YIELD 4 to 6 servings

INGREDIENTS

INDIVIDUALLY (ready to use):
1/2 oz dried porcini mushrooms (steeped 20 minutes in hot water; drained and finely chopped)
4 cups veggie or chicken stock (warm)
5 to 6 tbsp unsalted butter
1 small onion, finely chopped (about 1 cup)
1 cup arborio rice
2 to 3 tbsp finely-grated Parmesan

SMALL BOWL:
2 cups shredded red or green leaf, or butter lettuce (3 to 5 leaves, depending on size of head)
1/3 to 1/2 cup finely chopped fennel bulb, white part only

PREPARATION

1. In a deep saucepan over medium heat, melt 4-tbsp butter; add SMALL BOWL and cook until soft; using slotted spoon, remove and set aside.

2. Add another 1 to 2-tbsp butter to saucepan; add onion and cook until translucent.

3. Add rice; stir until glistening and hot.

4. Add some stock (one cup or so at a time), each time bringing to a high simmer and stirring as needed until liquid is absorbed — do this until you have about a cup of stock left.

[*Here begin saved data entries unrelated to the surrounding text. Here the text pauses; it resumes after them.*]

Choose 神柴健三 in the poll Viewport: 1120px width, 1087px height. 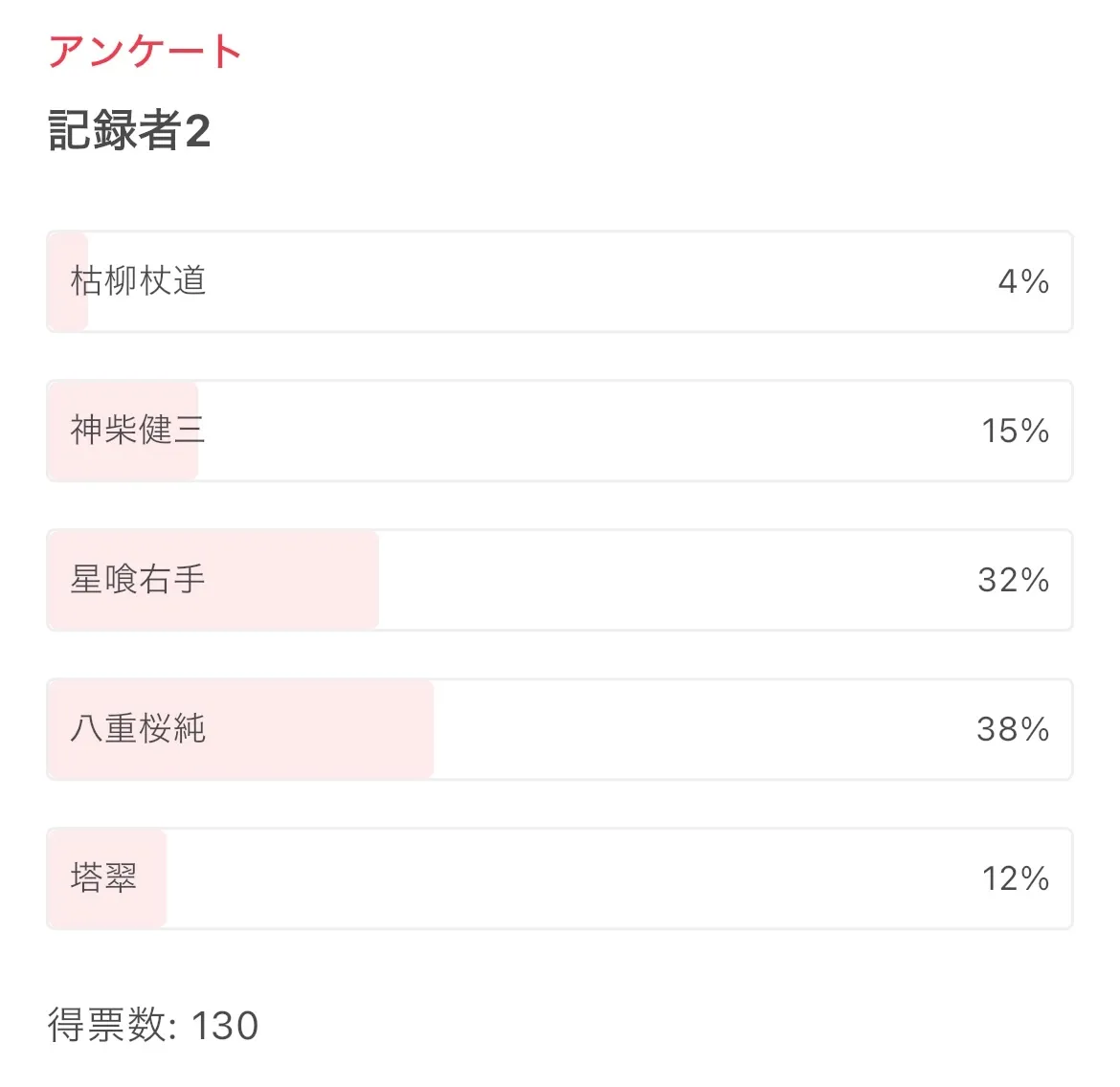point(138,431)
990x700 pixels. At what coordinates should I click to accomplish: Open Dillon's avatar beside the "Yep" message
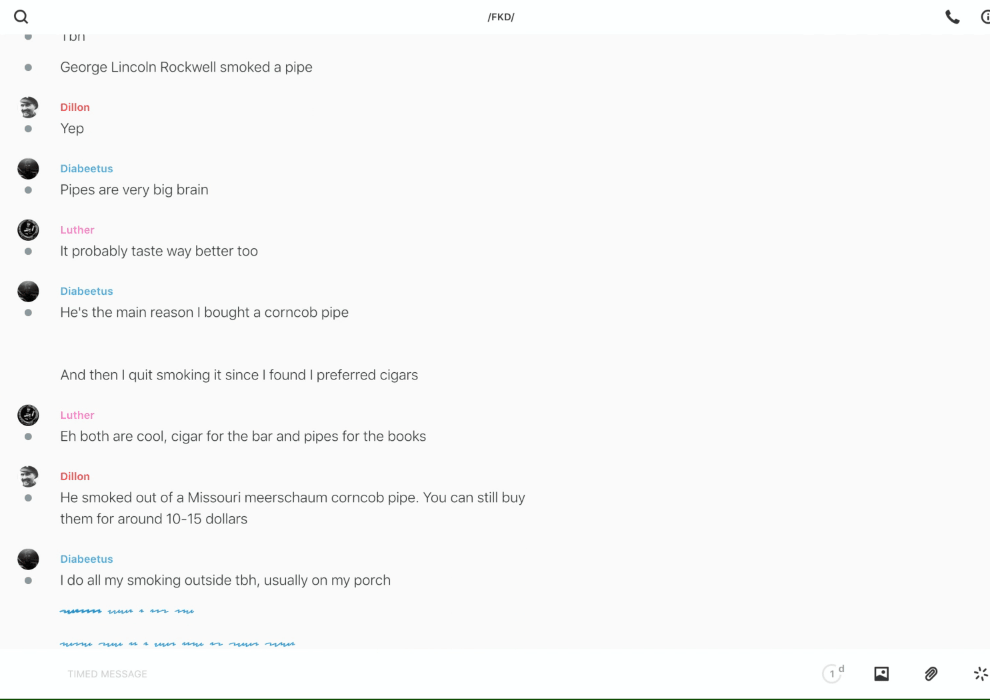(x=28, y=107)
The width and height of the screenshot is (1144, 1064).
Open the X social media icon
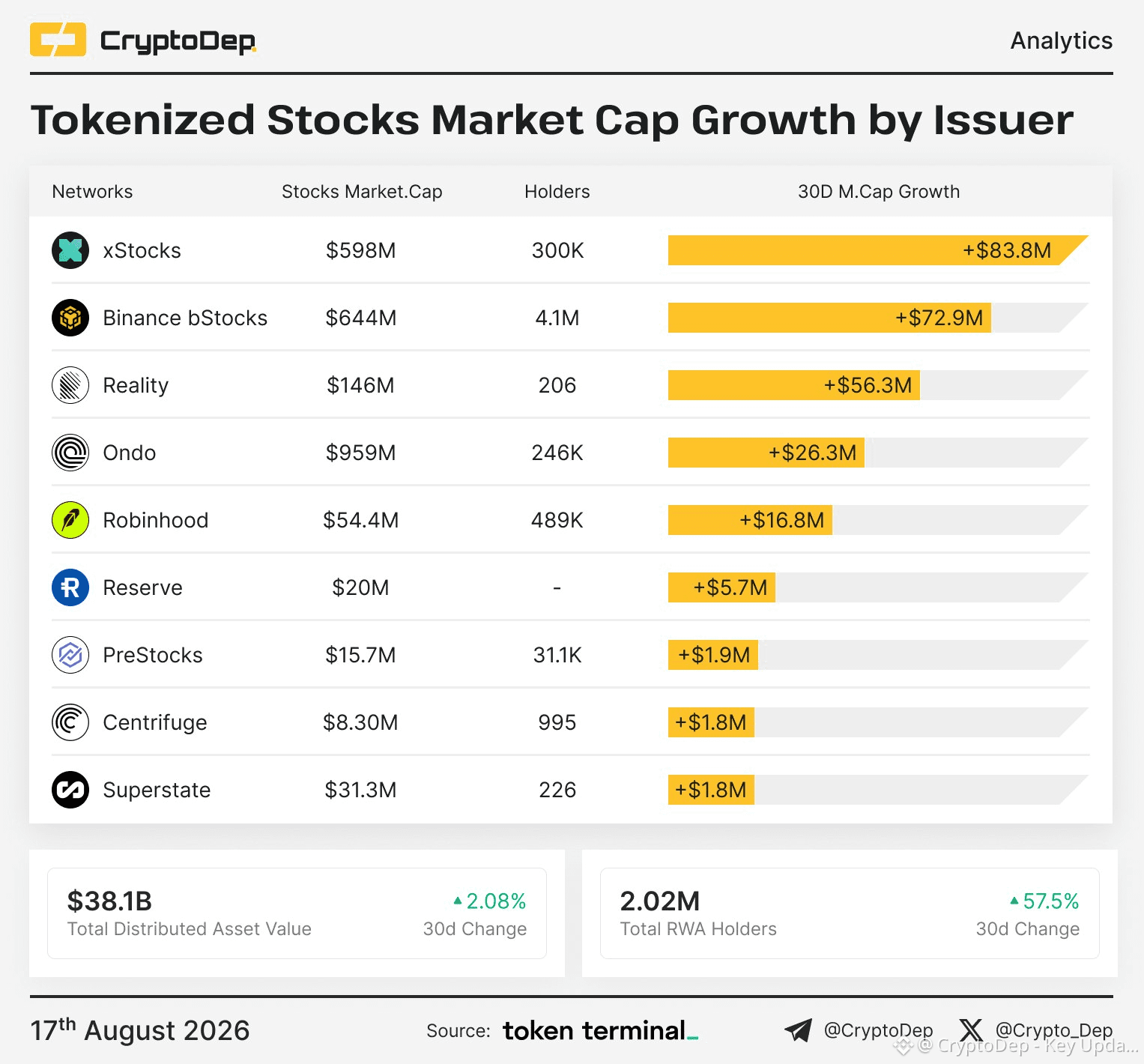(971, 1030)
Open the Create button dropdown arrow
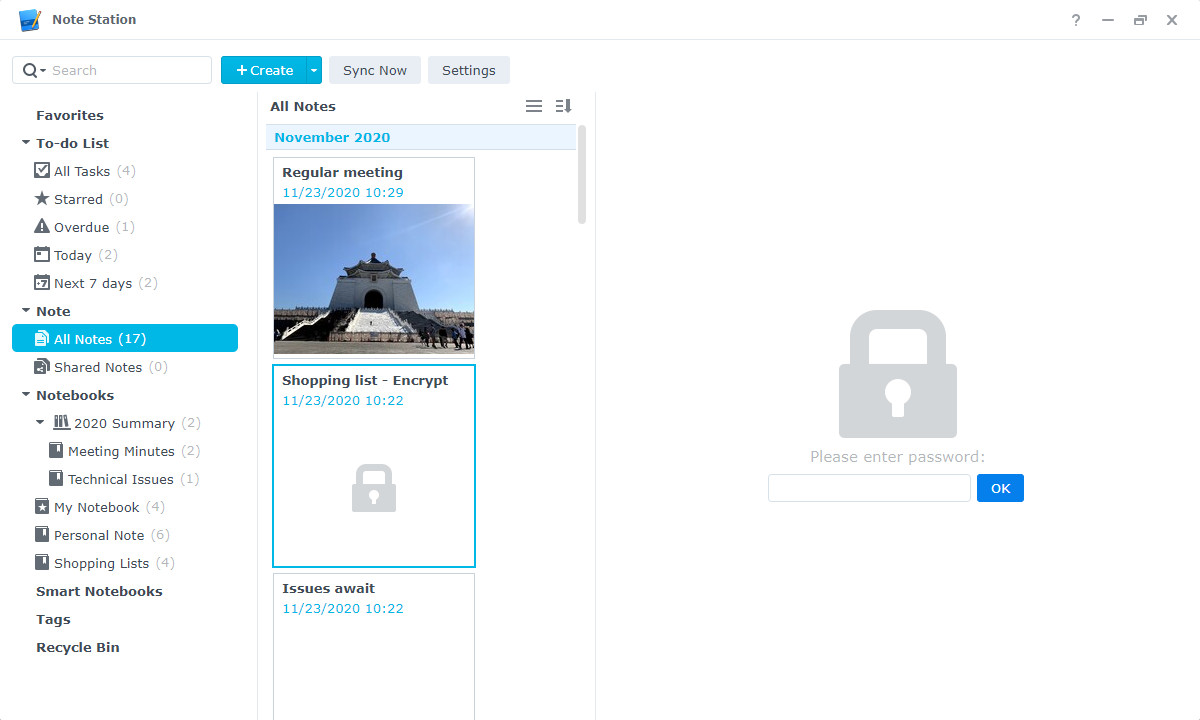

5. Add mushrooms, stir again; add last of stock and stir as needed until liquid is mostly absorbed. (Rice is cooked when it is no longer white-white. Add more stock or hot water if it needs to cook more.)

6. Stir in SMALL BOWL and Parmesan; serve immediately.

NOTE Leftovers keep and reheat well, also make excellent risotto pancakes.